Il cristianesimo ha poi un ruolo preponderante nel muovere i fili della trama: Cassave si rivela un mago rosacroce in grado di imprigionare gli dèi olimpici in corpi umani, confezionati dal tassidermista Philarete. Solo Zeus segue questo destino di propria volontà, e Gorgona, rimasta bella e potente in uno dei personaggi femminili. Gli dèi, dunque, sopravvivono, ma sono l’ombra di ciò che furono, fantasmi essi stessi.

 

Oltre che a Poe – citato esplicitamente al capitolo undicesimo – si è soliti accostare la scrittura di Ray a quella di H. P. Lovecraft, ma, a parte alcuni temi condivisi, i due scrittori sono abbastanza diversi. Il ruolo stesso attribuito da Ray al cristianesimo e il ridimensionamento delle antiche divinità non si accorda certo alla potenza delle analoghe creature lovecraftiane.
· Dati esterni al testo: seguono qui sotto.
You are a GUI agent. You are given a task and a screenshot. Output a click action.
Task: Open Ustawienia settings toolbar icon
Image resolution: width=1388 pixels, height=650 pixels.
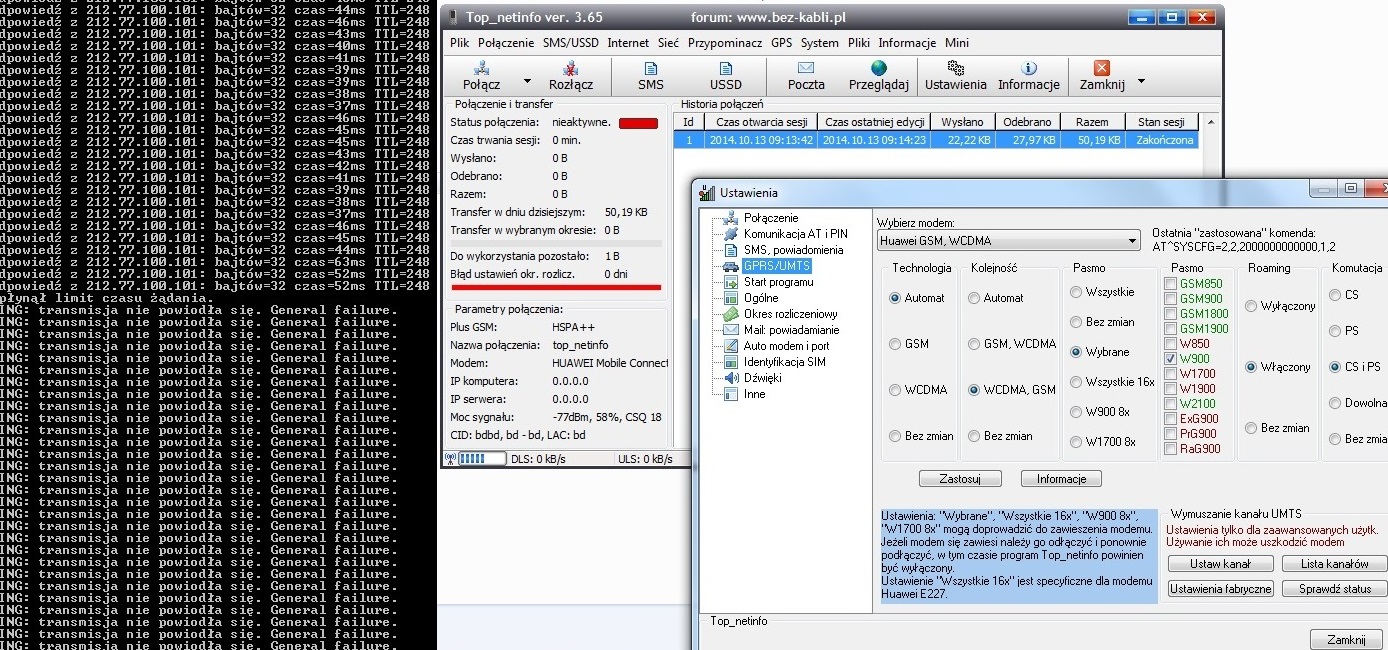955,69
In quest’ultimo universo, governato dal caos strisciante, l’essere umano è piccolo e inutile rispetto agli esseri che si celano nel cosmo; nel romanzo di Ray, invece, il destino ha una funzione regolatrice, benché in chiave tragica, e l’essere umano è comunque artefice delle proprie divinità. Tanto da poterle sostituire con una nuova fede che, in maniera circolare, apre e conclude l’opera: il convento dei Padri Bianchi è l’antitesi della vecchia dimora infestata.

 

Da un lato, Malpertuis è un romanzo gotico ben inscritto nella tradizione del macabro, dall’altro è una sorta di testo postmoderno ante-litteram, come notò Raymond Queneau. La seconda lettura, infatti, può essere dedicata soltanto alla decifrazione della trama ulteriore, a quell’analisi intertestuale tra le vicende della casa e le numerose citazioni, esplicite e implicite.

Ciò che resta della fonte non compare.